**INSTRUCTIONS FOR THE TASK**.
Put every line of the items below into a Markdown table with two columns, Row and Line, numbering each row and leaving out blank lines.

◆ ◆ ◆ ◆ ◆

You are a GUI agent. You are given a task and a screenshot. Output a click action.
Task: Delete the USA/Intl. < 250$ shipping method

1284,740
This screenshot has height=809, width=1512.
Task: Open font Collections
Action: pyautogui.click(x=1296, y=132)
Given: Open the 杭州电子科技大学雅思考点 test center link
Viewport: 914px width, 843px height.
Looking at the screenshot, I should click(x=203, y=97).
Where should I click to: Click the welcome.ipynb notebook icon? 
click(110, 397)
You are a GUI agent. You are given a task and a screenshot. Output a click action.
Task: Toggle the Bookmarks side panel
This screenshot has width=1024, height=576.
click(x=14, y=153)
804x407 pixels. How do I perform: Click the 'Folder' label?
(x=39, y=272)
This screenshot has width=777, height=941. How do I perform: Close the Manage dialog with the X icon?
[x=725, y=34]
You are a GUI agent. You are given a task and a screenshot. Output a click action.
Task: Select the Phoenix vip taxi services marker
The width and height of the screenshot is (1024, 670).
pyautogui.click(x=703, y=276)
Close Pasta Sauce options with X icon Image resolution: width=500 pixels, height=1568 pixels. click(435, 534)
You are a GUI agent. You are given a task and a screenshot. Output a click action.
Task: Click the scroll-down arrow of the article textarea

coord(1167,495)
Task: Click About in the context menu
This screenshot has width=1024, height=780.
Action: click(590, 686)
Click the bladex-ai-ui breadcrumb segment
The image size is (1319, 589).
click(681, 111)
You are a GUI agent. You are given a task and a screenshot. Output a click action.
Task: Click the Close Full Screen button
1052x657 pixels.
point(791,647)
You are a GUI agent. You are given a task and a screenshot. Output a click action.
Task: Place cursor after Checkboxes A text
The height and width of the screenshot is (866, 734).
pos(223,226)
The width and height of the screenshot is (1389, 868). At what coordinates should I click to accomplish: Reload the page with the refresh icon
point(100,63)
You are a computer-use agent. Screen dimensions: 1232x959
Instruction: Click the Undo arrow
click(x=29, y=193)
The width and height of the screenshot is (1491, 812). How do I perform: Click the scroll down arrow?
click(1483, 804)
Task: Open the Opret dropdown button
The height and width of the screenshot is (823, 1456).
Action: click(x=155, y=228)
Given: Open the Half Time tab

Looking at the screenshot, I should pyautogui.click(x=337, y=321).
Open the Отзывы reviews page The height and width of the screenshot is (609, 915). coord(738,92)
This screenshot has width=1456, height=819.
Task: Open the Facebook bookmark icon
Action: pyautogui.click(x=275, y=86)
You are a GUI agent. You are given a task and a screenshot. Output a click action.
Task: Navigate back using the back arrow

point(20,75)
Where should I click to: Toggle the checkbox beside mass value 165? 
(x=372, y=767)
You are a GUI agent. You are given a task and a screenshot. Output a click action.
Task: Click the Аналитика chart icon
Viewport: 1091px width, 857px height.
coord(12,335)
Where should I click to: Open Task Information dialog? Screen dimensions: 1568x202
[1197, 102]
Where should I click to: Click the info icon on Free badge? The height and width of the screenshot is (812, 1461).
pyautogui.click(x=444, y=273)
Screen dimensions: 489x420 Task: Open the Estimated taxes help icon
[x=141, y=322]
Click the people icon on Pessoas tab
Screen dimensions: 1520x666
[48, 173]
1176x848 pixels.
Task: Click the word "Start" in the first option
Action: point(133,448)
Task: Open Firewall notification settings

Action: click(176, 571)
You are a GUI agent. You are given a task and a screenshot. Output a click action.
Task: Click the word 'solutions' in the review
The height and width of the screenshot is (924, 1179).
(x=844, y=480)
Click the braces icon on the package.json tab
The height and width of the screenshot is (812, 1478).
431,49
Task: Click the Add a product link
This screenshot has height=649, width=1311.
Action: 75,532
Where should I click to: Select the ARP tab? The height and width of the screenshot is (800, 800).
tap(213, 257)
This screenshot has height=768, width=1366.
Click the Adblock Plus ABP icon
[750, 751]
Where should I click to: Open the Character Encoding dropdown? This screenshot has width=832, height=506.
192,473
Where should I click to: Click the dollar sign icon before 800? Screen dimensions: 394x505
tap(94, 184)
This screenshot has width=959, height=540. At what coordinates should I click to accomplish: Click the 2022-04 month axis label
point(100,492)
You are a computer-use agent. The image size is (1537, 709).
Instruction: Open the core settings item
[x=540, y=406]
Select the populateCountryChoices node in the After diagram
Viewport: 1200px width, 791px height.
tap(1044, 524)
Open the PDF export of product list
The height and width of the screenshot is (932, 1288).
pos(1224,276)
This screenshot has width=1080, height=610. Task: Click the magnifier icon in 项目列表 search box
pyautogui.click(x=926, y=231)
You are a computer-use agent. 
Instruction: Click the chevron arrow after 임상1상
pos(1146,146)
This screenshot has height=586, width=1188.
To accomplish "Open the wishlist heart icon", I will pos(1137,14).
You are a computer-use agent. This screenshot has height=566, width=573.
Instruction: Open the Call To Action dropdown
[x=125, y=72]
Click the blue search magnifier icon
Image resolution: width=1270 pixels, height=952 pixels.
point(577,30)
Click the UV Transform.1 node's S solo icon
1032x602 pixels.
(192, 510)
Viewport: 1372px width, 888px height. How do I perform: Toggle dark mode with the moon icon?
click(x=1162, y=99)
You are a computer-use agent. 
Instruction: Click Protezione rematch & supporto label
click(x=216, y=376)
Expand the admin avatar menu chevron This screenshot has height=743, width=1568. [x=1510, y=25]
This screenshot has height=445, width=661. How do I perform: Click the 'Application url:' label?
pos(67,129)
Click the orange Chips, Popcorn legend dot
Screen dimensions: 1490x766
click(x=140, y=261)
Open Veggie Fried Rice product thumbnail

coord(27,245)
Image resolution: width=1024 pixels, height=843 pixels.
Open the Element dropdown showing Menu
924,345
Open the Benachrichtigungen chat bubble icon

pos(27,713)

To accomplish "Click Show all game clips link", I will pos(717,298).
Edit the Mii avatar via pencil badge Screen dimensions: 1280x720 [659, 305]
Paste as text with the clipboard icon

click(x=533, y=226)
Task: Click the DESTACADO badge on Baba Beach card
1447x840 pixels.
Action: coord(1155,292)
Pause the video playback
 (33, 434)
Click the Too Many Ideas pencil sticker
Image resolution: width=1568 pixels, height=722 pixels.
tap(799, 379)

◆ ◆ ◆ ◆ ◆

**SOLVED EXERCISE**.
| Row | Line |
|---|---|
| 1 | You are a GUI agent. You are given a task and a screenshot. Output a click action. |
| 2 | Task: Delete the USA/Intl. < 250$ shipping method |
| 3 | 1284,740 |
| 4 | This screenshot has height=809, width=1512. |
| 5 | Task: Open font Collections |
| 6 | Action: pyautogui.click(x=1296, y=132) |
| 7 | Given: Open the 杭州电子科技大学雅思考点 test center link |
| 8 | Viewport: 914px width, 843px height. |
| 9 | Looking at the screenshot, I should click(x=203, y=97). |
| 10 | Where should I click to: Click the welcome.ipynb notebook icon?  |
| 11 | click(110, 397) |
| 12 | You are a GUI agent. You are given a task and a screenshot. Output a click action. |
| 13 | Task: Toggle the Bookmarks side panel |
| 14 | This screenshot has width=1024, height=576. |
| 15 | click(x=14, y=153) |
| 16 | 804x407 pixels. How do I perform: Click the 'Folder' label? |
| 17 | (x=39, y=272) |
| 18 | This screenshot has width=777, height=941. How do I perform: Close the Manage dialog with the X icon? |
| 19 | [x=725, y=34] |
| 20 | You are a GUI agent. You are given a task and a screenshot. Output a click action. |
| 21 | Task: Select the Phoenix vip taxi services marker |
| 22 | The width and height of the screenshot is (1024, 670). |
| 23 | pyautogui.click(x=703, y=276) |
| 24 | Close Pasta Sauce options with X icon Image resolution: width=500 pixels, height=1568 pixels. click(435, 534) |
| 25 | You are a GUI agent. You are given a task and a screenshot. Output a click action. |
| 26 | Task: Click the scroll-down arrow of the article textarea |
| 27 | coord(1167,495) |
| 28 | Task: Click About in the context menu |
| 29 | This screenshot has width=1024, height=780. |
| 30 | Action: click(590, 686) |
| 31 | Click the bladex-ai-ui breadcrumb segment |
| 32 | The image size is (1319, 589). |
| 33 | click(681, 111) |
| 34 | You are a GUI agent. You are given a task and a screenshot. Output a click action. |
| 35 | Task: Click the Close Full Screen button |
| 36 | 1052x657 pixels. |
| 37 | point(791,647) |
| 38 | You are a GUI agent. You are given a task and a screenshot. Output a click action. |
| 39 | Task: Place cursor after Checkboxes A text |
| 40 | The height and width of the screenshot is (866, 734). |
| 41 | pos(223,226) |
| 42 | The width and height of the screenshot is (1389, 868). At what coordinates should I click to accomplish: Reload the page with the refresh icon |
| 43 | point(100,63) |
| 44 | You are a computer-use agent. Screen dimensions: 1232x959 |
| 45 | Instruction: Click the Undo arrow |
| 46 | click(x=29, y=193) |
| 47 | The width and height of the screenshot is (1491, 812). How do I perform: Click the scroll down arrow? |
| 48 | click(1483, 804) |
| 49 | Task: Open the Opret dropdown button |
| 50 | The height and width of the screenshot is (823, 1456). |
| 51 | Action: click(x=155, y=228) |
| 52 | Given: Open the Half Time tab |
| 53 | Looking at the screenshot, I should pyautogui.click(x=337, y=321). |
| 54 | Open the Отзывы reviews page The height and width of the screenshot is (609, 915). coord(738,92) |
| 55 | This screenshot has width=1456, height=819. |
| 56 | Task: Open the Facebook bookmark icon |
| 57 | Action: pyautogui.click(x=275, y=86) |
| 58 | You are a GUI agent. You are given a task and a screenshot. Output a click action. |
| 59 | Task: Navigate back using the back arrow |
| 60 | point(20,75) |
| 61 | Where should I click to: Toggle the checkbox beside mass value 165?  |
| 62 | (x=372, y=767) |
| 63 | You are a GUI agent. You are given a task and a screenshot. Output a click action. |
| 64 | Task: Click the Аналитика chart icon |
| 65 | Viewport: 1091px width, 857px height. |
| 66 | coord(12,335) |
| 67 | Where should I click to: Open Task Information dialog? Screen dimensions: 1568x202 |
| 68 | [1197, 102] |
| 69 | Where should I click to: Click the info icon on Free badge? The height and width of the screenshot is (812, 1461). |
| 70 | pyautogui.click(x=444, y=273) |
| 71 | Screen dimensions: 489x420 Task: Open the Estimated taxes help icon |
| 72 | [x=141, y=322] |
| 73 | Click the people icon on Pessoas tab |
| 74 | Screen dimensions: 1520x666 |
| 75 | [48, 173] |
| 76 | 1176x848 pixels. |
| 77 | Task: Click the word "Start" in the first option |
| 78 | Action: point(133,448) |
| 79 | Task: Open Firewall notification settings |
| 80 | Action: click(176, 571) |
| 81 | You are a GUI agent. You are given a task and a screenshot. Output a click action. |
| 82 | Task: Click the word 'solutions' in the review |
| 83 | The height and width of the screenshot is (924, 1179). |
| 84 | (x=844, y=480) |
| 85 | Click the braces icon on the package.json tab |
| 86 | The height and width of the screenshot is (812, 1478). |
| 87 | 431,49 |
| 88 | Task: Click the Add a product link |
| 89 | This screenshot has height=649, width=1311. |
| 90 | Action: 75,532 |
| 91 | Where should I click to: Select the ARP tab? The height and width of the screenshot is (800, 800). |
| 92 | tap(213, 257) |
| 93 | This screenshot has height=768, width=1366. |
| 94 | Click the Adblock Plus ABP icon |
| 95 | [750, 751] |
| 96 | Where should I click to: Open the Character Encoding dropdown? This screenshot has width=832, height=506. |
| 97 | 192,473 |
| 98 | Where should I click to: Click the dollar sign icon before 800? Screen dimensions: 394x505 |
| 99 | tap(94, 184) |
| 100 | This screenshot has width=959, height=540. At what coordinates should I click to accomplish: Click the 2022-04 month axis label |
| 101 | point(100,492) |
| 102 | You are a computer-use agent. The image size is (1537, 709). |
| 103 | Instruction: Open the core settings item |
| 104 | [x=540, y=406] |
| 105 | Select the populateCountryChoices node in the After diagram |
| 106 | Viewport: 1200px width, 791px height. |
| 107 | tap(1044, 524) |
| 108 | Open the PDF export of product list |
| 109 | The height and width of the screenshot is (932, 1288). |
| 110 | pos(1224,276) |
| 111 | This screenshot has width=1080, height=610. Task: Click the magnifier icon in 项目列表 search box |
| 112 | pyautogui.click(x=926, y=231) |
| 113 | You are a computer-use agent.  |
| 114 | Instruction: Click the chevron arrow after 임상1상 |
| 115 | pos(1146,146) |
| 116 | This screenshot has height=586, width=1188. |
| 117 | To accomplish "Open the wishlist heart icon", I will pos(1137,14). |
| 118 | You are a computer-use agent. This screenshot has height=566, width=573. |
| 119 | Instruction: Open the Call To Action dropdown |
| 120 | [x=125, y=72] |
| 121 | Click the blue search magnifier icon |
| 122 | Image resolution: width=1270 pixels, height=952 pixels. |
| 123 | point(577,30) |
| 124 | Click the UV Transform.1 node's S solo icon |
| 125 | 1032x602 pixels. |
| 126 | (192, 510) |
| 127 | Viewport: 1372px width, 888px height. How do I perform: Toggle dark mode with the moon icon? |
| 128 | click(x=1162, y=99) |
| 129 | You are a computer-use agent.  |
| 130 | Instruction: Click Protezione rematch & supporto label |
| 131 | click(x=216, y=376) |
| 132 | Expand the admin avatar menu chevron This screenshot has height=743, width=1568. [x=1510, y=25] |
| 133 | This screenshot has height=445, width=661. How do I perform: Click the 'Application url:' label? |
| 134 | pos(67,129) |
| 135 | Click the orange Chips, Popcorn legend dot |
| 136 | Screen dimensions: 1490x766 |
| 137 | click(x=140, y=261) |
| 138 | Open Veggie Fried Rice product thumbnail |
| 139 | coord(27,245) |
| 140 | Image resolution: width=1024 pixels, height=843 pixels. |
| 141 | Open the Element dropdown showing Menu |
| 142 | 924,345 |
| 143 | Open the Benachrichtigungen chat bubble icon |
| 144 | pos(27,713) |
| 145 | To accomplish "Click Show all game clips link", I will pos(717,298). |
| 146 | Edit the Mii avatar via pencil badge Screen dimensions: 1280x720 [659, 305] |
| 147 | Paste as text with the clipboard icon |
| 148 | click(x=533, y=226) |
| 149 | Task: Click the DESTACADO badge on Baba Beach card |
| 150 | 1447x840 pixels. |
| 151 | Action: coord(1155,292) |
| 152 | Pause the video playback |
| 153 |  (33, 434) |
| 154 | Click the Too Many Ideas pencil sticker |
| 155 | Image resolution: width=1568 pixels, height=722 pixels. |
| 156 | tap(799, 379) |